#### [GOAL OF THE EXERCISE]
Could you return every line of the data below as a JSON list of strings, with one string for each line and the blank lines left out?

#### [DATASET CONTENT]
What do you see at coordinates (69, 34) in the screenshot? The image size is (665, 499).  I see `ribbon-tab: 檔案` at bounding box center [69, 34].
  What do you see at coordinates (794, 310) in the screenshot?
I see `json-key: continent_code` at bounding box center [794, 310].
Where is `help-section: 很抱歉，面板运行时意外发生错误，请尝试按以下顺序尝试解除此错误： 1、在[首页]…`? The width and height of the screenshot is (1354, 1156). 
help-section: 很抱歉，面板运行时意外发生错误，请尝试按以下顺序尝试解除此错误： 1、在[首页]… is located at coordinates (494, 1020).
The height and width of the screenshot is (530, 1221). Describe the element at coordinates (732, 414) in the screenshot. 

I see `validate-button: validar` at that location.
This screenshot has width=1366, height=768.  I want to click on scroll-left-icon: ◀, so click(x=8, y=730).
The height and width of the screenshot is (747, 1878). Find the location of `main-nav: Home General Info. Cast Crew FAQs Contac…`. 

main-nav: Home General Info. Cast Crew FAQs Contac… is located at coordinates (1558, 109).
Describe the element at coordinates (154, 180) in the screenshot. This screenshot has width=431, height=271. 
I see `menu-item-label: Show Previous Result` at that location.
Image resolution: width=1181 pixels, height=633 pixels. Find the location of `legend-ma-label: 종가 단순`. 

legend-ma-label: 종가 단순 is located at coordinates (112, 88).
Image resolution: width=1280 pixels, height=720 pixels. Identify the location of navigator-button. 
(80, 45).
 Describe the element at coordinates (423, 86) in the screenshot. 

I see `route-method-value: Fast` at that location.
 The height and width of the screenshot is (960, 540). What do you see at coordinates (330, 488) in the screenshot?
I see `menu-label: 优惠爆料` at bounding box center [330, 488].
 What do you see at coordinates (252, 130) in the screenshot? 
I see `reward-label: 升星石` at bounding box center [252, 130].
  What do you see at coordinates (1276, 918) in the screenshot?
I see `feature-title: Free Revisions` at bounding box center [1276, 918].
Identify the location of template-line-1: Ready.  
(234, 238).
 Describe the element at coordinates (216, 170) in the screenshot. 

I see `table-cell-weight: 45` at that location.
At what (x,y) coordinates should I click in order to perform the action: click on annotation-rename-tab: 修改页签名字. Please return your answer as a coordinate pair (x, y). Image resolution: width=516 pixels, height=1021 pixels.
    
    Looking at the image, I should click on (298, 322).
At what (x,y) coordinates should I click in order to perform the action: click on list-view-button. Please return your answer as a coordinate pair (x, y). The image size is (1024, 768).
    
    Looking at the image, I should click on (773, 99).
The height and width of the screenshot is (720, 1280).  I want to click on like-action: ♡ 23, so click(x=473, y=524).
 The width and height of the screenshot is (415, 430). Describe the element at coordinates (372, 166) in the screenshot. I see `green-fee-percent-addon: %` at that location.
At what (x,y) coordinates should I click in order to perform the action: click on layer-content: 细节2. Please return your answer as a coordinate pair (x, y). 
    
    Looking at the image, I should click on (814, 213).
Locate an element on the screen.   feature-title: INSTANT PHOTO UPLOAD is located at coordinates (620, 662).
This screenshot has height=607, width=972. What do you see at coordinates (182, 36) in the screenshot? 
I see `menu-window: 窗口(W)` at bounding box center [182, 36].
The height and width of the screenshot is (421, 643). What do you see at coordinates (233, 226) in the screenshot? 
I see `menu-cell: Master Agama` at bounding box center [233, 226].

#### [THE ANSWER]
[
  "What do you see at coordinates (69, 34) in the screenshot? The image size is (665, 499).  I see `ribbon-tab: 檔案` at bounding box center [69, 34].",
  "  What do you see at coordinates (794, 310) in the screenshot?",
  "I see `json-key: continent_code` at bounding box center [794, 310].",
  "Where is `help-section: 很抱歉，面板运行时意外发生错误，请尝试按以下顺序尝试解除此错误： 1、在[首页]…`? The width and height of the screenshot is (1354, 1156). ",
  "help-section: 很抱歉，面板运行时意外发生错误，请尝试按以下顺序尝试解除此错误： 1、在[首页]… is located at coordinates (494, 1020).",
  "The height and width of the screenshot is (530, 1221). Describe the element at coordinates (732, 414) in the screenshot. ",
  "I see `validate-button: validar` at that location.",
  "This screenshot has width=1366, height=768.  I want to click on scroll-left-icon: ◀, so click(x=8, y=730).",
  "The height and width of the screenshot is (747, 1878). Find the location of `main-nav: Home General Info. Cast Crew FAQs Contac…`. ",
  "main-nav: Home General Info. Cast Crew FAQs Contac… is located at coordinates (1558, 109).",
  "Describe the element at coordinates (154, 180) in the screenshot. This screenshot has width=431, height=271. ",
  "I see `menu-item-label: Show Previous Result` at that location.",
  "Image resolution: width=1181 pixels, height=633 pixels. Find the location of `legend-ma-label: 종가 단순`. ",
  "legend-ma-label: 종가 단순 is located at coordinates (112, 88).",
  "Image resolution: width=1280 pixels, height=720 pixels. Identify the location of navigator-button. ",
  "(80, 45).",
  " Describe the element at coordinates (423, 86) in the screenshot. ",
  "I see `route-method-value: Fast` at that location.",
  " The height and width of the screenshot is (960, 540). What do you see at coordinates (330, 488) in the screenshot?",
  "I see `menu-label: 优惠爆料` at bounding box center [330, 488].",
  " What do you see at coordinates (252, 130) in the screenshot? ",
  "I see `reward-label: 升星石` at bounding box center [252, 130].",
  "  What do you see at coordinates (1276, 918) in the screenshot?",
  "I see `feature-title: Free Revisions` at bounding box center [1276, 918].",
  "Identify the location of template-line-1: Ready.  ",
  "(234, 238).",
  " Describe the element at coordinates (216, 170) in the screenshot. ",
  "I see `table-cell-weight: 45` at that location.",
  "At what (x,y) coordinates should I click in order to perform the action: click on annotation-rename-tab: 修改页签名字. Please return your answer as a coordinate pair (x, y). Image resolution: width=516 pixels, height=1021 pixels.",
  "    Looking at the image, I should click on (298, 322).",
  "At what (x,y) coordinates should I click in order to perform the action: click on list-view-button. Please return your answer as a coordinate pair (x, y). The image size is (1024, 768).",
  "    Looking at the image, I should click on (773, 99).",
  "The height and width of the screenshot is (720, 1280).  I want to click on like-action: ♡ 23, so click(x=473, y=524).",
  " The width and height of the screenshot is (415, 430). Describe the element at coordinates (372, 166) in the screenshot. I see `green-fee-percent-addon: %` at that location.",
  "At what (x,y) coordinates should I click in order to perform the action: click on layer-content: 细节2. Please return your answer as a coordinate pair (x, y). ",
  "    Looking at the image, I should click on (814, 213).",
  "Locate an element on the screen.   feature-title: INSTANT PHOTO UPLOAD is located at coordinates (620, 662).",
  "This screenshot has height=607, width=972. What do you see at coordinates (182, 36) in the screenshot? ",
  "I see `menu-window: 窗口(W)` at bounding box center [182, 36].",
  "The height and width of the screenshot is (421, 643). What do you see at coordinates (233, 226) in the screenshot? ",
  "I see `menu-cell: Master Agama` at bounding box center [233, 226]."
]